18
Conclusions
18.1 INTRODUCTION
At the beginning of this book, we observed that in only a few years MPLS has become a mainstream technology used in a large proportion of service provider networks worldwide. One of the most successful MPLS-based services so far is Layer 3 VPN, now a lucrative revenue earner for many service providers. Also MPLS-based Layer 2 services are becoming available in many regions, either in point-to-point or multipoint form.
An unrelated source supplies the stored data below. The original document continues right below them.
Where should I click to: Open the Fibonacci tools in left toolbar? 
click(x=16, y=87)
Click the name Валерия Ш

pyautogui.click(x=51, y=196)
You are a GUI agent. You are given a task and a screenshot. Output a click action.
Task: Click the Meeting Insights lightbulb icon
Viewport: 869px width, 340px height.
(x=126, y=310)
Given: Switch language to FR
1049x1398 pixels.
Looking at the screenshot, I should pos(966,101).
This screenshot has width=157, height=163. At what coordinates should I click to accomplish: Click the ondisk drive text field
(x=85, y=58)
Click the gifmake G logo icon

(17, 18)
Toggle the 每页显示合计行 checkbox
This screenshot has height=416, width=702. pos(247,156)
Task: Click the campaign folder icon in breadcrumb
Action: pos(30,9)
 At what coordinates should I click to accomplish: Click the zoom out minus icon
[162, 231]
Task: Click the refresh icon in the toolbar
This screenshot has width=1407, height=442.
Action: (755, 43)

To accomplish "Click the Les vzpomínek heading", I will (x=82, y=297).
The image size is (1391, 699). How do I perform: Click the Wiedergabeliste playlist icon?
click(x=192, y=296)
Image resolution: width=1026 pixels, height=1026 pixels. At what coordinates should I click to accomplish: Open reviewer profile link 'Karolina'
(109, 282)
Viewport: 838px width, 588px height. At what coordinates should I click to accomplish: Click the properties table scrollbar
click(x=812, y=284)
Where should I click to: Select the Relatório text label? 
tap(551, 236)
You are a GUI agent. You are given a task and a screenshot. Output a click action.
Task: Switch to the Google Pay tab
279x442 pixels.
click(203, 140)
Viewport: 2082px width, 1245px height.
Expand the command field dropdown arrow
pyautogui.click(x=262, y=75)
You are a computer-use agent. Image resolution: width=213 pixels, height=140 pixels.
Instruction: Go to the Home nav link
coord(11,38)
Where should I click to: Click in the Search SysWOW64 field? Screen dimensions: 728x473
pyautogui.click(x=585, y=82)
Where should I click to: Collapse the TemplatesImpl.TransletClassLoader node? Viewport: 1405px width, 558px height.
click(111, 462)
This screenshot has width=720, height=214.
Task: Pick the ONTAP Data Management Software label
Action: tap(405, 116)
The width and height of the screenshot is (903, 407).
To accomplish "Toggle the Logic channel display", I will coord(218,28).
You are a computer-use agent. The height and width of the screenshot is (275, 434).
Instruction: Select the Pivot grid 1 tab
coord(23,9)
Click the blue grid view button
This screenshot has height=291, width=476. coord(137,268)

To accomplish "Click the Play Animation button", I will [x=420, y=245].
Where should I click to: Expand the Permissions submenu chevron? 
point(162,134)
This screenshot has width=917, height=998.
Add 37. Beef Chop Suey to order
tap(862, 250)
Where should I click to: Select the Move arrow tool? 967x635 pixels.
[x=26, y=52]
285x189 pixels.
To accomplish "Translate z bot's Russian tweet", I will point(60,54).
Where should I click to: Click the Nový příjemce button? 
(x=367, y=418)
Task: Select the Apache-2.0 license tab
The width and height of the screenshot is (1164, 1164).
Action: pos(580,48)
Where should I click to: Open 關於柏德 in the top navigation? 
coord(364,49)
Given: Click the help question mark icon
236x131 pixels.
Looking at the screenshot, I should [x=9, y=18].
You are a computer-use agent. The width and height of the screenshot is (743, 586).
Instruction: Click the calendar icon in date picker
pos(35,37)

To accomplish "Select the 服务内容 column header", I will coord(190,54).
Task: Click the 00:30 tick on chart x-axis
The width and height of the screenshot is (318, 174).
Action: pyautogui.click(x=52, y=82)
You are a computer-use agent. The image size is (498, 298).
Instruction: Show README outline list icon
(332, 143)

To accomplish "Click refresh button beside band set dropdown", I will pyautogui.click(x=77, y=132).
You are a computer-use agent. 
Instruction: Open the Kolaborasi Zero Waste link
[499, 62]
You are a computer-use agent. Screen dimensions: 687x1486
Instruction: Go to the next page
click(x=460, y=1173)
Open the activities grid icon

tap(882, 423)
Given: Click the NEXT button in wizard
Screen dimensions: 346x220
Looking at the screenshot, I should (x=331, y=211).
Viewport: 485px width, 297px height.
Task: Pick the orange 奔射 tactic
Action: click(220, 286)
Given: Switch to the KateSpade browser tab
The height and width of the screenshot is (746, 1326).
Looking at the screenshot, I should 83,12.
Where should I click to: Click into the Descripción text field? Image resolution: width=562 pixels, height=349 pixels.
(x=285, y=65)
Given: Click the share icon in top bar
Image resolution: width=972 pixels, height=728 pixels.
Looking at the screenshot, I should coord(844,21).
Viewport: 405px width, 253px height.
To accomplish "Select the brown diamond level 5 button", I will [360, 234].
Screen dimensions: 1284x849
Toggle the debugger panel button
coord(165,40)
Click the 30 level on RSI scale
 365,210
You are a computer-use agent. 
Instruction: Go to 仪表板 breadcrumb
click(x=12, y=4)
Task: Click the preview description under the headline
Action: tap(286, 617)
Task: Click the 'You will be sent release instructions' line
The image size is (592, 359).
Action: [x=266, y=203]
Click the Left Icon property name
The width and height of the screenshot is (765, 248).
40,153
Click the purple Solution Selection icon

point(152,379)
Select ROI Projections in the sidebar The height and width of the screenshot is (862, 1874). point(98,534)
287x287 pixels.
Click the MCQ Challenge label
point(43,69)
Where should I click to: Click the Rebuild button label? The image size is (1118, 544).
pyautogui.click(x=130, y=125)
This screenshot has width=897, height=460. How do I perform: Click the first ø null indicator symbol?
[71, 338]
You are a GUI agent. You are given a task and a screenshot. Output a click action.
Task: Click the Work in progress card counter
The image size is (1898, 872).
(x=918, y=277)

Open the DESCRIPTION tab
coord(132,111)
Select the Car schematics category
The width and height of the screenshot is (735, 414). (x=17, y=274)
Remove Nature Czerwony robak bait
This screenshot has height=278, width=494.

One of the reasons why MPLS has developed relatively rapidly is because of the pragmatic way that existing protocols have been adapted and new ones developed to support MPLS. In this book, we saw that an existing protocol, RSVP, was used as the basis for MPLS traffic engineering because of its properties of resource reservation and admission control. Additional properties were added to cater for the requirements of MPLS, such as the ability to distribute labels and specify the path to be followed by the traffic. On the other hand, LDP was developed specifically for MPLS, because no existing protocol had the required properties. An existing protocol, BGP, was adapted to carry the routes (and associated labels) of L3VPN customers, and the same scheme was then carried through to L2VPN and VPLS. A lesson learnt from the development of these VPN services was that no single VPN service type suits all customers so, for example, L3VPN is not inherently ‘better’ than L2VPN or vice versa. Thus in order to address the widest possible range of ...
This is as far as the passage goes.